New resources for endangered languages

Languages such as French, Italian, German and Spanish are undeniably the language industry powerhouses. However, languages with both large and small community bases, from Igbo to Ojibwa, are stepping up and finding a way to make their presence known. In the twenty-first century, this equates to being available on a digital platform, and tremendous work is currently being done by individuals, companies and educational institutions to bring greater linguistic diversity to the world of digital communication.

The reality is that people across the globe are relying increasingly on technology and are experiencing greater access to mobile phone networks and the internet. If people cannot navigate this technology in their own language there are two potential results: they will remain at a disadvantage since they will not be able to access this information as readily, and they will most likely move away from their native language to one that allows them to access this global network. Even though companies such as Microsoft have increased their efforts to provide linguistic support for their products to a wider market, they still can only manage to offer products and services in limited capabilities for just 108 of the almost 7,000 languages spoken in the world today.

Interestingly, the development of language technology resources has historically not been chosen primarily based on the number of speakers. Representation is disproportionately high toward European languages, some of which have less than one million speakers, such as Estonian, for instance. All of this while languages in Africa or India that have well over 70 million speakers, such as Twi, a language spoken in West Africa, have almost no computational linguistic support or online presence according to the linguistic database Ethnologue: Languages of the World.

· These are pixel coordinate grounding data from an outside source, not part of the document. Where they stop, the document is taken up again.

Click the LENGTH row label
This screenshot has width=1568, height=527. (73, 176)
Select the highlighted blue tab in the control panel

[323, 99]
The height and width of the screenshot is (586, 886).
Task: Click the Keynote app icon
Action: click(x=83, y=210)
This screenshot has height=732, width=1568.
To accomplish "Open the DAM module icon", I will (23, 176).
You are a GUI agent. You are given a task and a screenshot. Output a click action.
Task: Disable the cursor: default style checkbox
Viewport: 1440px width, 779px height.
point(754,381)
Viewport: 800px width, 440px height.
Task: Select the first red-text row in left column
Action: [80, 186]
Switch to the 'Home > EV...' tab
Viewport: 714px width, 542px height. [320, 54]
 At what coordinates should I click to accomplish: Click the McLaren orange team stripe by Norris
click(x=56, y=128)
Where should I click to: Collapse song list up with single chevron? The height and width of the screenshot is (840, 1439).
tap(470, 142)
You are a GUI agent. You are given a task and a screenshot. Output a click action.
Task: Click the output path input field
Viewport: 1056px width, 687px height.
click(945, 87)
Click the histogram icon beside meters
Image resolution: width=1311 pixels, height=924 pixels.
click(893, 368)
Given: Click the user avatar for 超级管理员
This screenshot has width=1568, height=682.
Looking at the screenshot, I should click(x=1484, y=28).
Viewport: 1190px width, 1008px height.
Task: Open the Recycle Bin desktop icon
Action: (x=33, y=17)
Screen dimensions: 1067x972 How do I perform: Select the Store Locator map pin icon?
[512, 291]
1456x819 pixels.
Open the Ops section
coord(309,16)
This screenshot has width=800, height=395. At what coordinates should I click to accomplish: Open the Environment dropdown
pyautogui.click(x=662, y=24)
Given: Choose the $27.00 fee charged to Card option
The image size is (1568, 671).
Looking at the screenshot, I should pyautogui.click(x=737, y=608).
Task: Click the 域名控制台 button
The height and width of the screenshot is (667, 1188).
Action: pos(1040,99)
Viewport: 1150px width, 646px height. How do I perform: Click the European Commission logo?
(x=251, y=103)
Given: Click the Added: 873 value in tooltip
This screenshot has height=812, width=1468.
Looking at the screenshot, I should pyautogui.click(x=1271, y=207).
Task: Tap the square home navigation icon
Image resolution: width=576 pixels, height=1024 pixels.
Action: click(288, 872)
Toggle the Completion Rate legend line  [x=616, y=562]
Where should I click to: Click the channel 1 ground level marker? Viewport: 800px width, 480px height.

It is easy to criticize the development of this situation, but some of it is understandable as it is based on the historical cultural and economic ties between the United States and Europe. It is also due to the business drive for the highest return on investment, which until recently has meant greater focus on Europe, and then Asia, and is just now expanding beyond those horizons on a larger scale. However, the world is changing as more people are accessing technology whether through computers, cell phones or tablets. Additional markets with millions of people are opening up. It will be increasingly important for businesses to respond to this in order to take best advantage of it. Proof of this trend can be seen simply by observing Microsoft and the growing list of languages offered for its products, or by looking at Facebook and Twitter to see the ever-expanding language options there.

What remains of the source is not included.